Most carcinoid tumours secrete excessive amount of 5-hydroxytryptamine (5-HT; serotonin), which is metabolized and excreted in urine as 5-hydroxy indole acetic acid (5-HIAA). • Atypical carcinoid tumours secrete excessive amounts of 5-hydroxytryptophan (5-HTP) and relatively little 5-HT; they may secrete histamine. • Whereas only about 1% of dietary tryptophan is normally metabolized to 5-HTP, and 5-HIAA, in the carcinoid syndrome, as much as 60% of dietary tryptophan is metabolized along this hydroxyindole pathway.
The carcinoid syndrome is usually associated with tumours of the terminal ileum and extensive secondary deposits in the liver. • The main features include flushing attacks, abdominal colic and diarrhea, and dyspnoea, sometimes associated with asthmatic attacks. • Carcinoid tumours can give rise to severe hypoproteinaemia and edema, even in the absence of cardiac complications.

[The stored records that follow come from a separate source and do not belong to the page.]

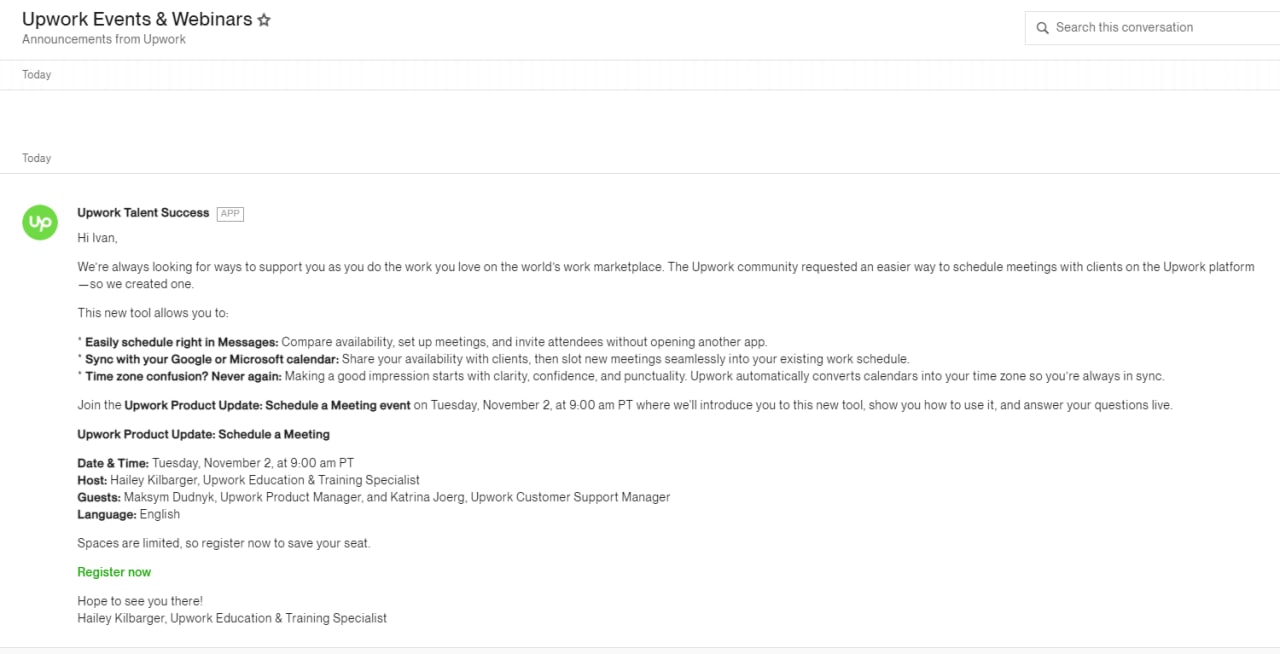Open the Upwork Events & Webinars channel title
Image resolution: width=1280 pixels, height=654 pixels.
pos(137,19)
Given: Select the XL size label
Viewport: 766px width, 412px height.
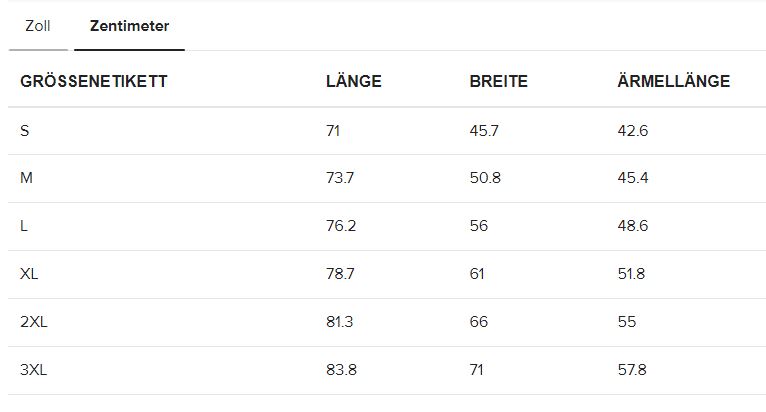Looking at the screenshot, I should [x=29, y=274].
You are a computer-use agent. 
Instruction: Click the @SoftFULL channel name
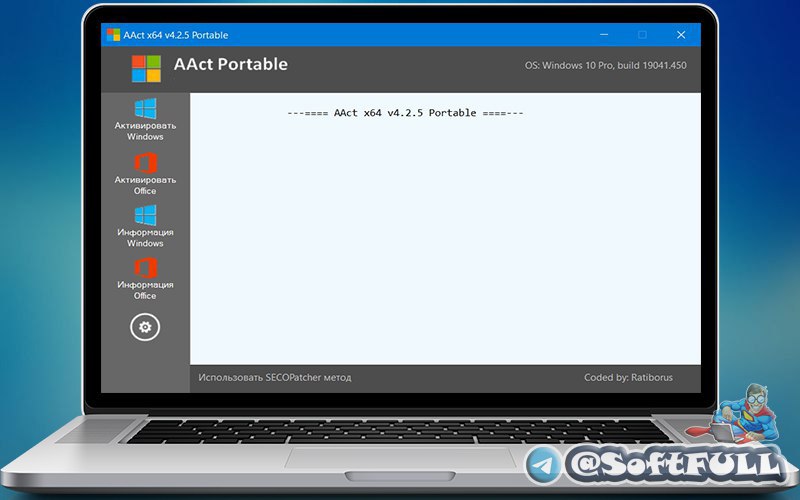pyautogui.click(x=672, y=464)
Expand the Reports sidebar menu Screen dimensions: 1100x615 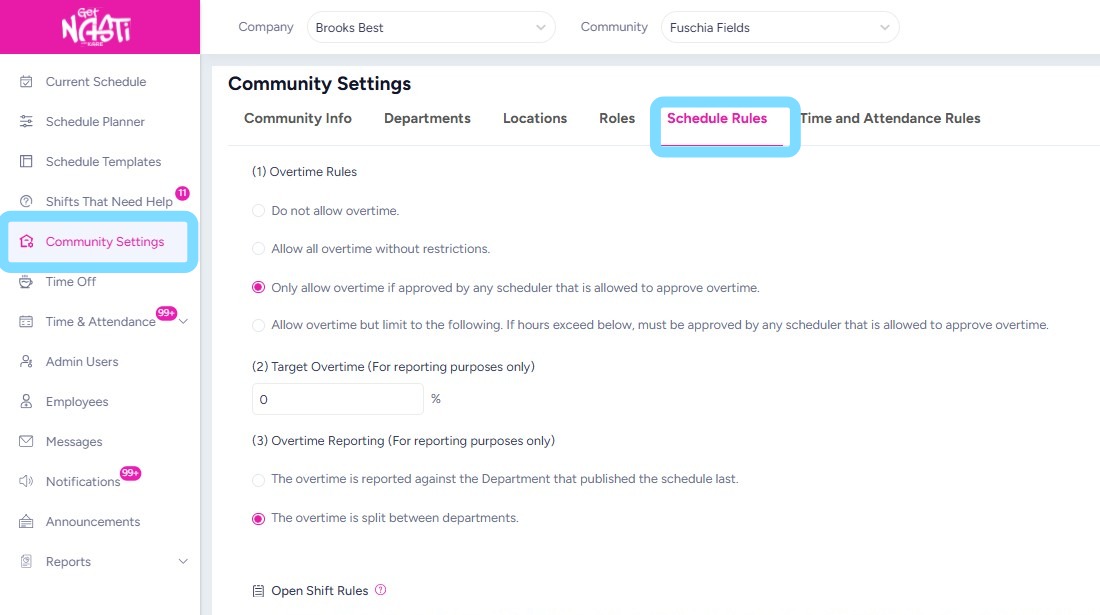point(183,562)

There may also be signs of niacin deficiency, due to major diversion of tryptophan metabolism away from pathway leading to niacin production. • Some carcinoid tumours produce ACTH or ACTH like peptides, and may cause Cushing's syndrome in the absence of the symptoms commonly associated with the carcinoid syndrome
Biochemical investigation of 5-HT metabolism: • Measurement of 5-HIAA excretion in a 24 hour urine sample is the most widely performed investigation. • Bananas and tomatoes contain large amounts of 5-HT; they should not be eaten the day before or during the urine collection. • Timing of urine collection: if attacks are frequent, the time of starting the collection is unimportant. If attacks are less often than daily, the patient should be instructed to wait and begin the collection when the next attack occurs.